Mythbuster: Louder is better...



One of the comments we often hear from customers after moving to an Audio Origami tonearm is surprisingly consistent: “I’m listening at lower volumes than I used to.”


At first that sounds odd. Most people assume better equipment encourages louder listening. In practice, the opposite often happens. When distortion is reduced, the need to turn the volume up largely disappears. The reason lies in how our ears and brain process sound.




Distortion Masks Detail


In psychoacoustics there is a well understood phenomenon called auditory masking. This occurs when one sound makes another sound harder to hear by effectively raising its threshold of audibility.


Distortion produces additional frequencies that were never part of the original recording. These artefacts sit on top of the music and behave a little like noise. When that happens, subtle information in the recording, ambience, texture in vocals, the decay of cymbals, the space around instruments, becomes harder for the ear to resolve.


The detail is still there in the signal, but your brain has to work harder to separate it from the distortion.




How the Ear Processes Sound


The inner ear does not analyse sound as perfectly separated frequencies. Instead it divides sound into overlapping regions called critical bands inside the cochlea. Within each band, stronger signals can obscure weaker ones.


Distortion spreads energy across these bands. Effectively, it fills the ear’s filters with extra energy that was never meant to be there. The perceived noise floor rises and the subtle information in the music becomes masked.


Put simply, distortion hides detail.




Why We Turn the Volume Up


When musical information becomes masked, listeners instinctively increase the volume to recover it. By raising the level, the brain tries to push the musical signal above the distortion.

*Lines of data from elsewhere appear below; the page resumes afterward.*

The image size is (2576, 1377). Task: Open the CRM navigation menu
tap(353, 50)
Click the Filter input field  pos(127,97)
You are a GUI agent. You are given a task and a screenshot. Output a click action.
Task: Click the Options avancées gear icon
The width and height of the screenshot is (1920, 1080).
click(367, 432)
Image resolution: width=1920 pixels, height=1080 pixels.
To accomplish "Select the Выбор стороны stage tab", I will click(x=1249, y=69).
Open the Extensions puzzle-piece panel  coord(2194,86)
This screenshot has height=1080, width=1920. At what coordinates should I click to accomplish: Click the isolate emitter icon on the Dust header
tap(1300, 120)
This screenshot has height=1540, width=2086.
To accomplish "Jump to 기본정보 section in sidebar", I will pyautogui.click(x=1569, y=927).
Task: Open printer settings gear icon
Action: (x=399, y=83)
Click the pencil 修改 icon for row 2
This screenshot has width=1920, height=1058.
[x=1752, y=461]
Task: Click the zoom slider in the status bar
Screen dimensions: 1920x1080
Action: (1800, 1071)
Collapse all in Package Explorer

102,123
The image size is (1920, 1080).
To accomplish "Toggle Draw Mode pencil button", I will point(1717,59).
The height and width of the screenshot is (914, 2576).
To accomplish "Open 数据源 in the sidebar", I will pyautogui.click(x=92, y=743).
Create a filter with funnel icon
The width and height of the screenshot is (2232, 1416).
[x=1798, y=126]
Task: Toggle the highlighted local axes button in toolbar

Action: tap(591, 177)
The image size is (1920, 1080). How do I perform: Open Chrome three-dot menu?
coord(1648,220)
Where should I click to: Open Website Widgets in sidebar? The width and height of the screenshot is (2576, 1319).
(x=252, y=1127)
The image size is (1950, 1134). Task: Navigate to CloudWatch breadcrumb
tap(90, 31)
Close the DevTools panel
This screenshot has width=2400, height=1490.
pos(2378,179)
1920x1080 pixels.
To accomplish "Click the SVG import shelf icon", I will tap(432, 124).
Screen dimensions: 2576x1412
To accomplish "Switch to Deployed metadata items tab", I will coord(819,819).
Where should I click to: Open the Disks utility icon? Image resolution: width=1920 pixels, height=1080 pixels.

This behaviour is similar to the Lombard effect, where people naturally raise their voices in a noisy room so they can be heard clearly.


In hi-fi systems the same principle applies. If distortion is masking information, the listener turns the volume up to compensate.




Clean Systems Reveal More at Lower Levels


A low-distortion system does not add these masking artefacts. As a result, the fine information in the recording remains audible even at moderate listening levels.


That is why many listeners find themselves turning the volume down rather than up. The detail, dynamics and spatial cues are already there. They no longer need brute force volume to hear them.


Clarity replaces loudness.




A Final Word About Listening Levels


It is also worth remembering that extended listening at high sound pressure levels can permanently damage hearing. The delicate hair cells inside the cochlea do not regenerate once they are damaged.


A good system should let you hear more of the music without needing excessive volume. If you can enjoy the detail, space and dynamics at comfortable listening levels, your ears will thank you for it in the long run.


After all, the goal of hi-fi is not to play music louder, it is to hear more of what is already there.